The dominant political tradition in the area is Unionism with strong showing in successive elections by the Democratic Unionist Party and the Ulster Unionist Party. Alongside mainstream Unionists many independent Unionist and Loyalist politicians have represented the area at all levels of local government. In the aftermath of the Good Friday Agreement parties associated with Loyalist paramilitary groupings such as the Progressive Unionist Party (PUP) and the Ulster Democratic Party (UDP) enjoyed some success in the area with the PUP's more left wing working class analysis appealing to the area's largely working class population.

Alongside loyalism, the estate also had a long Labour tradition. Between 1973 and 2001, the area returned at least one Labour councillor in every local government election. This party was refused affiliation by the British Labour Party, which instead maintained its endorsement of the Social Democratic Labour Party (SDLP) in Northern Ireland.

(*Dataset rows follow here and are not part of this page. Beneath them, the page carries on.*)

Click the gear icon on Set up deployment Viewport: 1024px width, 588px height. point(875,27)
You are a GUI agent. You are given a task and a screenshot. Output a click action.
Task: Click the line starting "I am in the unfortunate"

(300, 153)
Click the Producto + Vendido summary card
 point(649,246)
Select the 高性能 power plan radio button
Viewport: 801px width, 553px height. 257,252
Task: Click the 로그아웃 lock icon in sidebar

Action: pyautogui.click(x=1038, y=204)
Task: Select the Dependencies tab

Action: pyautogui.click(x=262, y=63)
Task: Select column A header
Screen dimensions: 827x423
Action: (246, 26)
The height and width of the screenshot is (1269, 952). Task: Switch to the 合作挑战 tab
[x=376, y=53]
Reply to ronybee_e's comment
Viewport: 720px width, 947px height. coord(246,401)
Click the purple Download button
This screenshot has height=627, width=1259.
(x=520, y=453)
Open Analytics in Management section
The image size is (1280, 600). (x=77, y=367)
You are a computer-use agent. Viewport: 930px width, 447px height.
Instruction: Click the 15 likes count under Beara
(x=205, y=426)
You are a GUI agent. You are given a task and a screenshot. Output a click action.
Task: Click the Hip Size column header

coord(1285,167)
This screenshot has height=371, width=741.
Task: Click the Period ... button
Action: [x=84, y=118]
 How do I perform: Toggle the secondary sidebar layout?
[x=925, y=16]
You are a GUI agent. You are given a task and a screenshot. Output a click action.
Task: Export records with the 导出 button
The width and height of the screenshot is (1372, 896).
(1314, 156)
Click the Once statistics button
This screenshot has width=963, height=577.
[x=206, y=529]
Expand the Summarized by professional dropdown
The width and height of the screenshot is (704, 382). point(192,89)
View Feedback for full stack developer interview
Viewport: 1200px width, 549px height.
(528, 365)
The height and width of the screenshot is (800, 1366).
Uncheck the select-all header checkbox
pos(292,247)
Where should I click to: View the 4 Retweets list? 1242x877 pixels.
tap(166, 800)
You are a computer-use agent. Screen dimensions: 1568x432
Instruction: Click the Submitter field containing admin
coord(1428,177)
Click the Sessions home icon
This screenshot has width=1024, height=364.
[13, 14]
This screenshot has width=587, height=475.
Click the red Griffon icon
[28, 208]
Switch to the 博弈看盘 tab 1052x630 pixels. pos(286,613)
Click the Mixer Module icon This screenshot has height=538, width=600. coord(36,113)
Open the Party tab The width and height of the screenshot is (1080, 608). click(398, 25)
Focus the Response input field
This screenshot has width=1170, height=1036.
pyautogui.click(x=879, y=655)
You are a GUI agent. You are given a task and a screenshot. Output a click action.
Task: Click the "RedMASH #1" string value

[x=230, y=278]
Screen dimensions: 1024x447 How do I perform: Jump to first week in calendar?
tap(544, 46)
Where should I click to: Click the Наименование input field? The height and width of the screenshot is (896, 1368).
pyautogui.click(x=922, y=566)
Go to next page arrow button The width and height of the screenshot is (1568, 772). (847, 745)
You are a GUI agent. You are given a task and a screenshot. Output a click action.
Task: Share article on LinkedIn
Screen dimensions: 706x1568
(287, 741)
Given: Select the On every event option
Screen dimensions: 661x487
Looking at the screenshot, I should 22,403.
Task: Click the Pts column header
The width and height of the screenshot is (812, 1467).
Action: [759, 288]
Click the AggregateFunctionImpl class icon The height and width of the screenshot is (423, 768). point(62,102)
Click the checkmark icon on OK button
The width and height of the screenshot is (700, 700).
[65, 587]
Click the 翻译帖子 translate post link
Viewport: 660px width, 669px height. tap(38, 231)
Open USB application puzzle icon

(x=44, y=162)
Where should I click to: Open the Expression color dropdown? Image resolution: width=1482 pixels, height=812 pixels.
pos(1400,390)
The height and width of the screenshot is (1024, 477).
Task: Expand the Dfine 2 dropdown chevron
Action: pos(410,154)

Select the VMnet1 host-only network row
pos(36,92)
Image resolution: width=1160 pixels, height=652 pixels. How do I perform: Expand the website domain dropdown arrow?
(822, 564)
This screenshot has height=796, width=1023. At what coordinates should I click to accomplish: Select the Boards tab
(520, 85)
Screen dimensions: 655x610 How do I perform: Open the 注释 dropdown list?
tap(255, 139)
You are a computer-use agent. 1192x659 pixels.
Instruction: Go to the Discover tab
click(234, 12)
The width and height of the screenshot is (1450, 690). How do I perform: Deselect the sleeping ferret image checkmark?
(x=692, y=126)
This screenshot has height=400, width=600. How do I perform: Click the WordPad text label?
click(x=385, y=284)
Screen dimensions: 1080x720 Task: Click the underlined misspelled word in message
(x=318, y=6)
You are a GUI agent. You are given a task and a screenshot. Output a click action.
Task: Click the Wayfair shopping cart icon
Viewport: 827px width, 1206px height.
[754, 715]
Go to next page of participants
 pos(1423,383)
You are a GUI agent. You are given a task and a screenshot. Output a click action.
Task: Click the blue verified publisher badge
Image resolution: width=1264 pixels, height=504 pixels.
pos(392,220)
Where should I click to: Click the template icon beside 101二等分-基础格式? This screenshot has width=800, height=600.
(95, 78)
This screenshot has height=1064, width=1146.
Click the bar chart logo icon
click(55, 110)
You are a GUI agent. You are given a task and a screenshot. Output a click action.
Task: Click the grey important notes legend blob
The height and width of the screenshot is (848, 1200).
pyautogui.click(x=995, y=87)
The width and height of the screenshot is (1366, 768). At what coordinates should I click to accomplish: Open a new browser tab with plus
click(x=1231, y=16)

During the 1990s, with hopes for change in the political climate in Northern Ireland and the signing of the Good Friday Agreement, change was also apparent in the estate. Funded by investment from the New Labour UK government, the Northern Ireland Housing Executive demolished some of its housing stock in the area including the hastily built 'banana flats' (maisonette style housing) which was afflicted with many of the sort of structural and social problems associated with high density community living commonplace in Glasgow's infamous tenements. They also renovated some of its out of date housing, providing items now taken for granted such as gas heating. The Diamond shopping area was extensively remodelled, creating more open space. New football pitches and changing areas were provided, and opened by The Princess Anne.

Past UDA brigadiers in the area have included Joe English and John "Grugg" Gregg.

==Sport==
Rathfern Rangers of the Northern Amateur Football League play their home games at the Diamond on Ardmillan Drive in Rathcoole. Rathcoole F.C. of the Ballymena & Provincial League also play at the ground, which features two pitches. The 1st Newtownabbey Linfield Supporters Club is also based on the estate for fans of the IFA Premiership club.

The Valley Leisure Centre was opened in 1977, followed by an astroturf in 1991.

==Notable people==
- John Anderson, composer, spent his childhood living in Rathcoole.
- Jonny Evans, Northern Ireland international and Manchester United footballer, lived in Rathcoole along with his brother, Corry Evans of Sunderland
- Billy Hamilton, former Northern Ireland national football team footballer
- Alan McDonald, ex-Northern Ireland national football team and Queen's Park Rangers F.C. (QPR) footballer, was born in Rathcoole.
- Jimmy Nicholl, ex-Northern Ireland international and Manchester United footballer, lived at Drumcor Green and attended Rathcoole Secondary School
- Bobby Sands, Provisional IRA hunger striker, lived in Rathcoole.